### PROBLEM DESCRIPTION
What do the lines from the top of the data through the line with "916x611 pixels." say? Quote them exactly and include both ends.

Top of TASK INPUT

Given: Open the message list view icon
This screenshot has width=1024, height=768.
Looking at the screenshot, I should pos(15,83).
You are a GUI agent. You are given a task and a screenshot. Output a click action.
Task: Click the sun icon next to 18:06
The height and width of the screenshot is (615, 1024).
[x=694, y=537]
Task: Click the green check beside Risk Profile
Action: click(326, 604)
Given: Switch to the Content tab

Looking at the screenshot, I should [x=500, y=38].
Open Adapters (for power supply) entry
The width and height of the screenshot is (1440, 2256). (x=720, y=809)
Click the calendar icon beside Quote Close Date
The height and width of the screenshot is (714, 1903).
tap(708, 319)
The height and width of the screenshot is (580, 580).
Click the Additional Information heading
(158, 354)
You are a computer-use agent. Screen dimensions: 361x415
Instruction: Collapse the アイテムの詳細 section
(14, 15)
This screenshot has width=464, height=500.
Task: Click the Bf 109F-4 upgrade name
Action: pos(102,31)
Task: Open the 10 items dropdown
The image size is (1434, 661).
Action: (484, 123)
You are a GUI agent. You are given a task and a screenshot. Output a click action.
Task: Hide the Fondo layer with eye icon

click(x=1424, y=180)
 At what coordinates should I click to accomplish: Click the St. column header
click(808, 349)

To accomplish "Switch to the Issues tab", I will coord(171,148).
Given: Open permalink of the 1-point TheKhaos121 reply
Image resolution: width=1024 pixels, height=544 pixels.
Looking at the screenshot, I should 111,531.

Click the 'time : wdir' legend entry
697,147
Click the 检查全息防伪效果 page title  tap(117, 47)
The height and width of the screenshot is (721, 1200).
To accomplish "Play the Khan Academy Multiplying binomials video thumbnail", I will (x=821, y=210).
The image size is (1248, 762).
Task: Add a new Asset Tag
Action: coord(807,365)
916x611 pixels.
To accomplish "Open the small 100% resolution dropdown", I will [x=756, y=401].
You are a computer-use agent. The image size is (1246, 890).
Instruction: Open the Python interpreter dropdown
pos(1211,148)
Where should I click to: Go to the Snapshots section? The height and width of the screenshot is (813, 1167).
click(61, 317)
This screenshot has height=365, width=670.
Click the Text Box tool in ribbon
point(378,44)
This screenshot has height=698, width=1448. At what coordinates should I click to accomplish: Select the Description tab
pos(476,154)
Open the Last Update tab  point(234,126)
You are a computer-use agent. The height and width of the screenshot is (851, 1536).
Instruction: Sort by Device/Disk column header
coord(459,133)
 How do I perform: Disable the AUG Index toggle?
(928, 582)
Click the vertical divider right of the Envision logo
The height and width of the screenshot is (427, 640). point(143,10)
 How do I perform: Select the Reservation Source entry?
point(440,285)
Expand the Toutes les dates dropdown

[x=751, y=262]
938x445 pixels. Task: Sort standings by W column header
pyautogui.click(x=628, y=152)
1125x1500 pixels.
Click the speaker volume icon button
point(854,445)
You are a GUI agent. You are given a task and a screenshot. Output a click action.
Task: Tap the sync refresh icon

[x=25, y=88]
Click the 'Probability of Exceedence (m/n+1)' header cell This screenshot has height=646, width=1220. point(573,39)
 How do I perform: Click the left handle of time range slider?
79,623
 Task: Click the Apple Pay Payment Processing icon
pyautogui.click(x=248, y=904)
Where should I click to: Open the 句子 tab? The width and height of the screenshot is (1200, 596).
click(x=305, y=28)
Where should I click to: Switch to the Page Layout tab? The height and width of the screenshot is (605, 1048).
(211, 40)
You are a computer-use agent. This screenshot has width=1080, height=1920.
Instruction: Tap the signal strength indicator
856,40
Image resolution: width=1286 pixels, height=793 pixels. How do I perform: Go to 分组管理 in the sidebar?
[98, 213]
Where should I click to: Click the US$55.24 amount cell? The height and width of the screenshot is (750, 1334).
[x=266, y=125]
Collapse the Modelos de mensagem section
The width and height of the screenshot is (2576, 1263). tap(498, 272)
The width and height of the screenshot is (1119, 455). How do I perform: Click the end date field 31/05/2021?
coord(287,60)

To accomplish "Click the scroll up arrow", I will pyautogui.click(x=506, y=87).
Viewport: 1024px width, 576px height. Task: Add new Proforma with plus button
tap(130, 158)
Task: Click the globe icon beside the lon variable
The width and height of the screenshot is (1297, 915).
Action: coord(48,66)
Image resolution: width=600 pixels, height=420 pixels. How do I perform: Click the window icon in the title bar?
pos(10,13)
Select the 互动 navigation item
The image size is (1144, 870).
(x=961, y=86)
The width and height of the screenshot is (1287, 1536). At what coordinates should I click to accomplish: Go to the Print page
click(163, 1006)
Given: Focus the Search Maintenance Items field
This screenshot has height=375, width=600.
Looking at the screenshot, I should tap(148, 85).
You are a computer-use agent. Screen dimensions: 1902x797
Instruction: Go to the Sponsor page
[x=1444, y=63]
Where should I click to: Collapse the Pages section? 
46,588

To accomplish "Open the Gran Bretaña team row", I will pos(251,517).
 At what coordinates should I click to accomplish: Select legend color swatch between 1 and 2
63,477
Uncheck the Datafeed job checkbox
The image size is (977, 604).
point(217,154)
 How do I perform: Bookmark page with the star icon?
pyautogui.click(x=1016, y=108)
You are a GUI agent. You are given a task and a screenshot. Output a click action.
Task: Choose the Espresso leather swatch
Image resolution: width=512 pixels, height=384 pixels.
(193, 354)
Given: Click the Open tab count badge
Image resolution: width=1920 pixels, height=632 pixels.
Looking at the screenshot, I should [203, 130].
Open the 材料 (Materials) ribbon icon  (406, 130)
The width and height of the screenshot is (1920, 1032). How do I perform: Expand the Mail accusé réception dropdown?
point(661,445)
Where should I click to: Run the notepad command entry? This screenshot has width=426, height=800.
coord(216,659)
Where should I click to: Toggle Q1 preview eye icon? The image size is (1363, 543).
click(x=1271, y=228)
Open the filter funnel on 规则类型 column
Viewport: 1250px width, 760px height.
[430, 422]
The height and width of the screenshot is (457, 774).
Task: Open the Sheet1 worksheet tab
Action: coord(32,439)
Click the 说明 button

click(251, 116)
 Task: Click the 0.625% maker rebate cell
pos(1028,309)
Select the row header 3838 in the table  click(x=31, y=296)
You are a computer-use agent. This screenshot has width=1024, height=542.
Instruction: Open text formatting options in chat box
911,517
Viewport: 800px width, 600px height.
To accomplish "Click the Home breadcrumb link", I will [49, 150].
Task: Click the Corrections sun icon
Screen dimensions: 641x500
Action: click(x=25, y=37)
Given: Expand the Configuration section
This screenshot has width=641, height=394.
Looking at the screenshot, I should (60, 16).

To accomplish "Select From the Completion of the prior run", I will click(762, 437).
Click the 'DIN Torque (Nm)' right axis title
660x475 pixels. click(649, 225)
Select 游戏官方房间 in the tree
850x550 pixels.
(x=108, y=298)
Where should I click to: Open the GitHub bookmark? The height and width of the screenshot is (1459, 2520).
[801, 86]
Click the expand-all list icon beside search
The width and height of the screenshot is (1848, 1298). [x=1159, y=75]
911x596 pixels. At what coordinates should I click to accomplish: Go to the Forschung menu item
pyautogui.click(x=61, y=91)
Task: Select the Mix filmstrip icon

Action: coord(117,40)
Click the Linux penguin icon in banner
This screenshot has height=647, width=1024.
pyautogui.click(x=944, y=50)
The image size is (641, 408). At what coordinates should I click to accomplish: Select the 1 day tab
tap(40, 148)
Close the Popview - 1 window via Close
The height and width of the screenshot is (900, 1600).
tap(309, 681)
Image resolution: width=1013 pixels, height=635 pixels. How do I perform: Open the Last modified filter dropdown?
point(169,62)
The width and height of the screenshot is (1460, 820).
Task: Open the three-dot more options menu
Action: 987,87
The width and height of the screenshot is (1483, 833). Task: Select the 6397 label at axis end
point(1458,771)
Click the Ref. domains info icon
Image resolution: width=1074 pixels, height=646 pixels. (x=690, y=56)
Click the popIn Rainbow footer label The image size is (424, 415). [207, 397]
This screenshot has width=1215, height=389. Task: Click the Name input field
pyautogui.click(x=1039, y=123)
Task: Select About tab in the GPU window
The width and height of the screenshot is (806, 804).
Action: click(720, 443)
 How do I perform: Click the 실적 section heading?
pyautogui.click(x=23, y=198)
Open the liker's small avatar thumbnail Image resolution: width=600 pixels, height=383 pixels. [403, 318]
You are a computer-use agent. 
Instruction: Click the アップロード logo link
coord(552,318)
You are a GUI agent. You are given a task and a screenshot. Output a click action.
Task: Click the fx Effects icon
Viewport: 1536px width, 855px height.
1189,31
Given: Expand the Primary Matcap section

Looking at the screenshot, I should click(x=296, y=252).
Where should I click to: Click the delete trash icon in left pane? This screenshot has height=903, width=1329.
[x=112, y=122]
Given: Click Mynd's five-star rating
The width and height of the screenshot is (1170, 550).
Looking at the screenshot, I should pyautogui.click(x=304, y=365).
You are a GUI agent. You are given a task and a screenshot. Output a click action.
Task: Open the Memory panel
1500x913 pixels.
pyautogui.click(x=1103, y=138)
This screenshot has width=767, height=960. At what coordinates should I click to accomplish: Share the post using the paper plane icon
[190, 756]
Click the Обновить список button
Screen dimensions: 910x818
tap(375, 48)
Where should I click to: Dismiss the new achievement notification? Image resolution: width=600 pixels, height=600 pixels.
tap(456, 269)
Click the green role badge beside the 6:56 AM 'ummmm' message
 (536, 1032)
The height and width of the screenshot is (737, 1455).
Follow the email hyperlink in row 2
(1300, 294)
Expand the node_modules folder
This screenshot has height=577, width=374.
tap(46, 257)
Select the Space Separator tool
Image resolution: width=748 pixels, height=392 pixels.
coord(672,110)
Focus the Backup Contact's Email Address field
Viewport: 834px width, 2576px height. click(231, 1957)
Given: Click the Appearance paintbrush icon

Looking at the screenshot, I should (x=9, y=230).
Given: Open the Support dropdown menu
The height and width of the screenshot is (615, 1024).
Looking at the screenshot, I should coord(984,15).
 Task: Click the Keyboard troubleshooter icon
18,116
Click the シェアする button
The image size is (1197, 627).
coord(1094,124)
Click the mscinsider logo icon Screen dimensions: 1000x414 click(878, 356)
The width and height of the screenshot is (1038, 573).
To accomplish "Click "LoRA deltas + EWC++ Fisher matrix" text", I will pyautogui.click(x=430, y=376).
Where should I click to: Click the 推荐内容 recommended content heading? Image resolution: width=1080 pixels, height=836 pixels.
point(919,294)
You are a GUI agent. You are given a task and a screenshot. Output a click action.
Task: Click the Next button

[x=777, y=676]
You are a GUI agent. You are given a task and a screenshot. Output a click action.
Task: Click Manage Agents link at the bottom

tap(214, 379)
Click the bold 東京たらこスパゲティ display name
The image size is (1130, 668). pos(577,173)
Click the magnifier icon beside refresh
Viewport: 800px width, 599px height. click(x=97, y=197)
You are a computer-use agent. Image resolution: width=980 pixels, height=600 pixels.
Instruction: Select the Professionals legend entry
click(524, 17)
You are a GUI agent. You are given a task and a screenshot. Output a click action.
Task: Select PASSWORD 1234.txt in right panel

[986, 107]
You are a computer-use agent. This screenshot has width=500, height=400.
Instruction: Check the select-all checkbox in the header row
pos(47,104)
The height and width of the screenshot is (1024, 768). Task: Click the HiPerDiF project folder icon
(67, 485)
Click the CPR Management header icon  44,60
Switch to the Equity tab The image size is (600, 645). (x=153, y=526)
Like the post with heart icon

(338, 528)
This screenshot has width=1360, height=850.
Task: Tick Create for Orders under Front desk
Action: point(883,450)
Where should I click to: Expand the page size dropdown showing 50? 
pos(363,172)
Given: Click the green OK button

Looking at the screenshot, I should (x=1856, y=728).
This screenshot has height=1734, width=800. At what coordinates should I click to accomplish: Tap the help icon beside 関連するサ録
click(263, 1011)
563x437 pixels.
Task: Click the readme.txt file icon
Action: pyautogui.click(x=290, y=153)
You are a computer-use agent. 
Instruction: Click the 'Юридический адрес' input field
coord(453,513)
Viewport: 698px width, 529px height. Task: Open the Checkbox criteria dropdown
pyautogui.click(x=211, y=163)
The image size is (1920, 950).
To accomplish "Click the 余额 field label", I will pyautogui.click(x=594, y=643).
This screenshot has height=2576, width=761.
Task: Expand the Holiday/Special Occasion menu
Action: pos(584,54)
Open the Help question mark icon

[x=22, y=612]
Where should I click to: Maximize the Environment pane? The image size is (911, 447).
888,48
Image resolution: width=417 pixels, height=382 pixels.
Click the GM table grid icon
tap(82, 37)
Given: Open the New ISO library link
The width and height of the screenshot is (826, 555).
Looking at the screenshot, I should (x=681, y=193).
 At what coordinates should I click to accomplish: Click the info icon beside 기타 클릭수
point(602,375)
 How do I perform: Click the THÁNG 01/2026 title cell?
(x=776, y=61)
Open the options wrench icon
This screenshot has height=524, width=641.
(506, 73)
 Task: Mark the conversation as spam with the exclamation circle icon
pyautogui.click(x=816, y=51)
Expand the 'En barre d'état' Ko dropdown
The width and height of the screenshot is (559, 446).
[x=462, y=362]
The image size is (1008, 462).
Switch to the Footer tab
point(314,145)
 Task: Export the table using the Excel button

Bottom of TASK INPUT

### THE COMPLETED TASK
Given: Open the message list view icon
This screenshot has width=1024, height=768.
Looking at the screenshot, I should pos(15,83).
You are a GUI agent. You are given a task and a screenshot. Output a click action.
Task: Click the sun icon next to 18:06
The height and width of the screenshot is (615, 1024).
[x=694, y=537]
Task: Click the green check beside Risk Profile
Action: click(326, 604)
Given: Switch to the Content tab

Looking at the screenshot, I should [x=500, y=38].
Open Adapters (for power supply) entry
The width and height of the screenshot is (1440, 2256). (x=720, y=809)
Click the calendar icon beside Quote Close Date
The height and width of the screenshot is (714, 1903).
tap(708, 319)
The height and width of the screenshot is (580, 580).
Click the Additional Information heading
(158, 354)
You are a computer-use agent. Screen dimensions: 361x415
Instruction: Collapse the アイテムの詳細 section
(14, 15)
This screenshot has width=464, height=500.
Task: Click the Bf 109F-4 upgrade name
Action: pos(102,31)
Task: Open the 10 items dropdown
The image size is (1434, 661).
Action: (484, 123)
You are a GUI agent. You are given a task and a screenshot. Output a click action.
Task: Hide the Fondo layer with eye icon

click(x=1424, y=180)
 At what coordinates should I click to accomplish: Click the St. column header
click(808, 349)

To accomplish "Switch to the Issues tab", I will coord(171,148).
Given: Open permalink of the 1-point TheKhaos121 reply
Image resolution: width=1024 pixels, height=544 pixels.
Looking at the screenshot, I should 111,531.

Click the 'time : wdir' legend entry
697,147
Click the 检查全息防伪效果 page title  tap(117, 47)
The height and width of the screenshot is (721, 1200).
To accomplish "Play the Khan Academy Multiplying binomials video thumbnail", I will (x=821, y=210).
The image size is (1248, 762).
Task: Add a new Asset Tag
Action: coord(807,365)
916x611 pixels.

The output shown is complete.